The following request enumerates two active agents:
# curl -k -X GET "https://localhost:55000/agents?pretty=true&offset=1&limit=2&select=status%2Cid%2Cmanager%2Cname%2Cnode_name%2Cversion&status=active" -H "Authorization: Bearer $TOKEN"
{
"data": {
"affected_items": [
{
"node_name": "worker2",
"status": "active",
"manager": "wazuh-worker2",
"version": "Wazuh v4.7.4",
"id": "001",
"name": "wazuh-agent1"
},
{
"node_name": "worker2",
"status": "active",
"manager": "wazuh-worker2",
"version": "Wazuh v4.7.4",
"id": "002",
"name": "wazuh-agent2"
}
],
"total_affected_items": 9,
"total_failed_items": 0,
"failed_items": []
},
"message": "All selected agents information was returned",
"error": 0
}
Add a new Wazuh agent by sending an API request with the agent name and its IP address:
# curl -k -X POST "https://localhost:55000/agents?pretty=true" -H "Authorization: Bearer $TOKEN" -H "Content-Type: application/json" -d "{\"name\":\"NewHost\",\"ip\":\"10.0.10.11\"}"
{
"data": {
"id": "013",
"key": "MDEzIE5ld0hvc3RfMiAxMC4wLjEwLjEyIDkzOTE0MmE4OTQ4YTNlMzA0ZTdiYzVmZTRhN2Q4Y2I1MjgwMWIxNDI4NWMzMzk3N2U5MWU5NGJiMDc4ZDEzNjc="
},
"error": 0
}
Ingest security events
New in version 4.6.0.
You can utilize the Wazuh server API to ingest security events into the Wazuh manager for analysis.

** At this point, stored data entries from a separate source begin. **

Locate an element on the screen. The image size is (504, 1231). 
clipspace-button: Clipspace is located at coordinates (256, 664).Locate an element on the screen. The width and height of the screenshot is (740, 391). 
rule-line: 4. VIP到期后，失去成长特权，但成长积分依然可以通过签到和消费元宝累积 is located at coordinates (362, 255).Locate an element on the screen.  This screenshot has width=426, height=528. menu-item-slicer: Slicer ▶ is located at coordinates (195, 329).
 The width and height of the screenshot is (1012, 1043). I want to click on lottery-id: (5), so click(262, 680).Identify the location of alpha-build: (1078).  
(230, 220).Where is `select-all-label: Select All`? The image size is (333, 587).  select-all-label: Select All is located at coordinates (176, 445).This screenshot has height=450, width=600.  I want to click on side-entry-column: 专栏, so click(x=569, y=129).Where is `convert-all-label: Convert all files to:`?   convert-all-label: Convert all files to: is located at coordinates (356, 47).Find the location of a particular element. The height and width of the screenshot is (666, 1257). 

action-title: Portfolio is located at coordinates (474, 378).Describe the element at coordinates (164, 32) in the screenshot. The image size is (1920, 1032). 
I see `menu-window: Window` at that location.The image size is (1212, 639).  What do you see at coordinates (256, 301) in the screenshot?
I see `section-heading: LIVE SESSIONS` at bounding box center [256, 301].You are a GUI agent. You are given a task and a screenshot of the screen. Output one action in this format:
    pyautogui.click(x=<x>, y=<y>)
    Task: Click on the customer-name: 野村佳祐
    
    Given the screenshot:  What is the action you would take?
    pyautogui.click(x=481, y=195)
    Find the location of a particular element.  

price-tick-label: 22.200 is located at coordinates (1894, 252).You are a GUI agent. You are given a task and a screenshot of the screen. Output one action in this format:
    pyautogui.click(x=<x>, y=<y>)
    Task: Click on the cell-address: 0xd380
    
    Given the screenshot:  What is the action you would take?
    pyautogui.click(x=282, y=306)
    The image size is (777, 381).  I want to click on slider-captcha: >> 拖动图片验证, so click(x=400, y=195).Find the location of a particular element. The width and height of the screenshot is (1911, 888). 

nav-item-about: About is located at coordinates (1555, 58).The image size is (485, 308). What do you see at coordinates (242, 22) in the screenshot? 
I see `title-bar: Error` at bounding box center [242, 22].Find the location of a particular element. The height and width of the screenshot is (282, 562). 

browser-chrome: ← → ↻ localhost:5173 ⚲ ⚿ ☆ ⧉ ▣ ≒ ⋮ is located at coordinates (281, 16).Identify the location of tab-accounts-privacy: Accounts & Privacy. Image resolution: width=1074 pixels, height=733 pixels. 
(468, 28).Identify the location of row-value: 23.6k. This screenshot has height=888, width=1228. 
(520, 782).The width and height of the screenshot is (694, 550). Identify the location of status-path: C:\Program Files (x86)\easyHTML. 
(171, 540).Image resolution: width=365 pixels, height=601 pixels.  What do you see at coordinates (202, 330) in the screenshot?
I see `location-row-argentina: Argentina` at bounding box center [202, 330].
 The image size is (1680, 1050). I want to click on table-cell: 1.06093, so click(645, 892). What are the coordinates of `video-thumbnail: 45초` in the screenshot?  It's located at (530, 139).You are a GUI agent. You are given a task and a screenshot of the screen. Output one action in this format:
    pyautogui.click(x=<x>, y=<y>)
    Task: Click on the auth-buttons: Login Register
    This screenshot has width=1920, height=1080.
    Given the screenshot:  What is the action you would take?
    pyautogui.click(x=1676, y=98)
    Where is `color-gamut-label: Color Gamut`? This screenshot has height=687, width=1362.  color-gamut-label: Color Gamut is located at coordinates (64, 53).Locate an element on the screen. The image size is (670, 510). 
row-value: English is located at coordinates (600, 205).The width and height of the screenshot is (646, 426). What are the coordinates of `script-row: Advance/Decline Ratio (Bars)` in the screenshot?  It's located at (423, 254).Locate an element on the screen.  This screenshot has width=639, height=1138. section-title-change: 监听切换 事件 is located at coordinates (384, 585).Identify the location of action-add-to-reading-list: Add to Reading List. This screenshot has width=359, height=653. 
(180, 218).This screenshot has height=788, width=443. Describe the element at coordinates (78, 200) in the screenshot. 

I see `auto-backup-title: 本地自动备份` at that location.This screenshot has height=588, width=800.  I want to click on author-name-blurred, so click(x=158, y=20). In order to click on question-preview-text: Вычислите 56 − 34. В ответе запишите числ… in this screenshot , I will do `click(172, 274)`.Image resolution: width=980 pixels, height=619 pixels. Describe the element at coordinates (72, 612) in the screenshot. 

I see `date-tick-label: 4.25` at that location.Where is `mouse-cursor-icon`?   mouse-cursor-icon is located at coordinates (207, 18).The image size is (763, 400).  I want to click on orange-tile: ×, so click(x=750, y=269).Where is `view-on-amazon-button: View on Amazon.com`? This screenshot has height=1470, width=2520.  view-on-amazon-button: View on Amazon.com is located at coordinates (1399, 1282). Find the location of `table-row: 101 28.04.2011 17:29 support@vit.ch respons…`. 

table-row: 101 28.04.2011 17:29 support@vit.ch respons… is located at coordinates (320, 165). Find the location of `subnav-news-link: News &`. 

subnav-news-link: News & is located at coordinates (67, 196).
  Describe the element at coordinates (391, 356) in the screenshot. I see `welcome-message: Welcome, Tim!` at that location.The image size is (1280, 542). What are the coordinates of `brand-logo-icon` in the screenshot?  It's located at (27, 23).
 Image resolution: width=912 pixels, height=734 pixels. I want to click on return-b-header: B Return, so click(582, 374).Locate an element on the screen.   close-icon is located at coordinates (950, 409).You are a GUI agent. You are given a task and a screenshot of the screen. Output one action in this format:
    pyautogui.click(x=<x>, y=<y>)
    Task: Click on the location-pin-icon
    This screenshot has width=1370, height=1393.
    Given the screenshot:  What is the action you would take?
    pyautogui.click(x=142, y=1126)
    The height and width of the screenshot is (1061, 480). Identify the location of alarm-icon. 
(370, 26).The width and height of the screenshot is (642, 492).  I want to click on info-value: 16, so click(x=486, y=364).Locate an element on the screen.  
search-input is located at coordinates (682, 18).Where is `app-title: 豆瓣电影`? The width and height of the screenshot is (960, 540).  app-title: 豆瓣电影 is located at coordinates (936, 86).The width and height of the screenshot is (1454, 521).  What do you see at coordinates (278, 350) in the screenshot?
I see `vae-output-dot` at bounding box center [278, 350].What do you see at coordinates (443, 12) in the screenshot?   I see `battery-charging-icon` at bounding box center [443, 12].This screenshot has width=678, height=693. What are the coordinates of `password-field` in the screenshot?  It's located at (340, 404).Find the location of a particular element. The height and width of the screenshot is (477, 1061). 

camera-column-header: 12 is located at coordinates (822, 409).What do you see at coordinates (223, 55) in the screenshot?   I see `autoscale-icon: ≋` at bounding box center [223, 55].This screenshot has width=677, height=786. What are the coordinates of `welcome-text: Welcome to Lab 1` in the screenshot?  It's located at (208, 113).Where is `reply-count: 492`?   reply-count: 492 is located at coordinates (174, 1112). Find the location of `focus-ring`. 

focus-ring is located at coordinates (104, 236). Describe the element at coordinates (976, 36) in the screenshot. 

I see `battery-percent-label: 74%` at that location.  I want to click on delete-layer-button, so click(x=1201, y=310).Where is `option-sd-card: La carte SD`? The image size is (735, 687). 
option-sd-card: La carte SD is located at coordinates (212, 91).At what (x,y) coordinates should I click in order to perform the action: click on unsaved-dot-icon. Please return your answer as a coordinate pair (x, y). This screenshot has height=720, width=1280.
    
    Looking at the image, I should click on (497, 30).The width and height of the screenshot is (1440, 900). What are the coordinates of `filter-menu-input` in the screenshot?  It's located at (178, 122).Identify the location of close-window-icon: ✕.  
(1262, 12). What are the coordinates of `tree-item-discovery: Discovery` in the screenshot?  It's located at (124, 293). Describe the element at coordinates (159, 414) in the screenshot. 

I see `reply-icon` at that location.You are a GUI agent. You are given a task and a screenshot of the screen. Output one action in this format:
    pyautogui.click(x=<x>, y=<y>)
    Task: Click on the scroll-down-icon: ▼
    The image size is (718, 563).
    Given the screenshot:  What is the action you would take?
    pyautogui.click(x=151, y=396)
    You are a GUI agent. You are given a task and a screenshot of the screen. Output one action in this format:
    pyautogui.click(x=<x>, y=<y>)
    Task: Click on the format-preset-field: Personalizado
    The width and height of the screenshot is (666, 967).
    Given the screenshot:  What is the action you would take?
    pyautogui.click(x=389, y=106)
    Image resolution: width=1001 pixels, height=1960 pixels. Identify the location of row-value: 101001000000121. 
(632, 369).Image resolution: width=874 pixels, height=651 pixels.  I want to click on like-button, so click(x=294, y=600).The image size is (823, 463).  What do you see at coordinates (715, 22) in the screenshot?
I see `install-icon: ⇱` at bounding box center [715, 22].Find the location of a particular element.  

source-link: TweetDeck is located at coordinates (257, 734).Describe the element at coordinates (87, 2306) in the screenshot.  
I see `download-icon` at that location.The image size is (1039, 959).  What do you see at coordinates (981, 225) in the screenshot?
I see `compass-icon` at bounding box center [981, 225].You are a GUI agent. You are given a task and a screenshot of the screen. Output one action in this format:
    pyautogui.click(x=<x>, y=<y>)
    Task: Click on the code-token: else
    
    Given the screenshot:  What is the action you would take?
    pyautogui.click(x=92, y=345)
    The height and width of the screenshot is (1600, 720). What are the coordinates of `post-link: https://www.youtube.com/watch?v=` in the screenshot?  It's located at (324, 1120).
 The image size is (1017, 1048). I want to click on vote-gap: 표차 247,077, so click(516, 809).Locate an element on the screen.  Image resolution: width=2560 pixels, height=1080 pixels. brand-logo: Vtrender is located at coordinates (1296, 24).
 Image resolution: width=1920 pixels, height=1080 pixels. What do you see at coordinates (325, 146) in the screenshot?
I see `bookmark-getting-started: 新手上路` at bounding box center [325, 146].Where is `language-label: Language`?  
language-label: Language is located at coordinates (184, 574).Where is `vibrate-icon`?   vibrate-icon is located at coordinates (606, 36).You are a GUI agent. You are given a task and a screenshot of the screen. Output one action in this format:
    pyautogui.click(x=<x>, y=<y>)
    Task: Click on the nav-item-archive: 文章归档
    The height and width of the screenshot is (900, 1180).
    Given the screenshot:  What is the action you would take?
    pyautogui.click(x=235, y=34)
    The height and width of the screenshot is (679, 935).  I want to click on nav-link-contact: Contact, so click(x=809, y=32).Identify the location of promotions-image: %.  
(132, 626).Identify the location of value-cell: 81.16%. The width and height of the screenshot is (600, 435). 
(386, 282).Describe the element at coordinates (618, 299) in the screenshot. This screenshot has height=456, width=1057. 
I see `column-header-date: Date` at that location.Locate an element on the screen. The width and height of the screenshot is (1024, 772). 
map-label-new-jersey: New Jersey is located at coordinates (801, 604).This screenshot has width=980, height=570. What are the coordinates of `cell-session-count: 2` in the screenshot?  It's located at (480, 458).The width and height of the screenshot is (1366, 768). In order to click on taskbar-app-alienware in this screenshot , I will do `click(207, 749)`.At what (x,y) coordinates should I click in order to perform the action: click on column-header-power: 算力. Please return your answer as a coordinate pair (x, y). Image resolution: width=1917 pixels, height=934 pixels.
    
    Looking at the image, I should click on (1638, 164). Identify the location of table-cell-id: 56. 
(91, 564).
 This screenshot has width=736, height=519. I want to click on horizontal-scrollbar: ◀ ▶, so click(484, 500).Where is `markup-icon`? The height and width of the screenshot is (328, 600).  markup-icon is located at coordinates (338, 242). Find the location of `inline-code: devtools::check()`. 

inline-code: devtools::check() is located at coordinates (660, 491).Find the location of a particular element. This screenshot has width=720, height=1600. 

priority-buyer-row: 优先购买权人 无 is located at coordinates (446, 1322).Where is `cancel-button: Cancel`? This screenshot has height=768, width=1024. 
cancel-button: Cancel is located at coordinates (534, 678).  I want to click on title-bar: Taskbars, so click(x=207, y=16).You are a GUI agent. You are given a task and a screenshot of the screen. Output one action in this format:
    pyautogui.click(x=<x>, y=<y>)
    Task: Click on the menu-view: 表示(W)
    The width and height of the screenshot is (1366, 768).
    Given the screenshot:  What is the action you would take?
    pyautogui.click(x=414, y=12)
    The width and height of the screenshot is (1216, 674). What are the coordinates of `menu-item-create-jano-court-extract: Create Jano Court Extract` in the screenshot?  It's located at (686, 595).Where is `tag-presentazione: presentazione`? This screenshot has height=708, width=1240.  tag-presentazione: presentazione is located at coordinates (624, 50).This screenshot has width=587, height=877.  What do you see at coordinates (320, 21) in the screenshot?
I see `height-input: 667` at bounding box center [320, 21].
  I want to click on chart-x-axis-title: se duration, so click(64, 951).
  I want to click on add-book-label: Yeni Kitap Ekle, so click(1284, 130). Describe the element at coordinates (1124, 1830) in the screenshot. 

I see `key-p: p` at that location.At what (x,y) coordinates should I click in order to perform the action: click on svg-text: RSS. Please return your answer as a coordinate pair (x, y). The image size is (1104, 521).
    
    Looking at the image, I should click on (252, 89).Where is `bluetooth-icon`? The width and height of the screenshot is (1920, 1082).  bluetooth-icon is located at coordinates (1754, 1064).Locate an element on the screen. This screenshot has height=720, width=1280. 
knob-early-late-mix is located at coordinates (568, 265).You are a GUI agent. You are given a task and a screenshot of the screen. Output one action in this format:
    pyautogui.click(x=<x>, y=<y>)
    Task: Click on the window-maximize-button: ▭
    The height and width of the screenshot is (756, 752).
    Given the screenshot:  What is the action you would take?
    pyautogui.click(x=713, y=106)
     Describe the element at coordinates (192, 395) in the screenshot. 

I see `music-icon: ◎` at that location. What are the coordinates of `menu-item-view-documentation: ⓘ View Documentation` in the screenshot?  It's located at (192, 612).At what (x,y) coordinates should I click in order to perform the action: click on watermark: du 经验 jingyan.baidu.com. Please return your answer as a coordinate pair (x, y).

There's a limit of 30 requests per minute and 100 events per request. This limit prevents endpoints from ingesting large amounts of data too fast. Check max_request_per_minute to lower this limit even further or disable the feature.
# curl -k -X POST "https://localhost:55000/events" -H "Authorization: Bearer $TOKEN" -H "Content-Type: application/json" -d '{"events": ["Event value 1", "{\"someKey\": \"Event value 2\"}"]}'
{
"data": {
"affected_items": [
],
"total_affected_items": 2,
"total_failed_items": 0,
"failed_items": []
},
"message": "All events were forwarded to analisysd",
"error": 0
}
Conclusion
In conclusion, these examples showcase the capabilities of the Wazuh API. Explore the reference document to discover the full range of available Wazuh server API requests.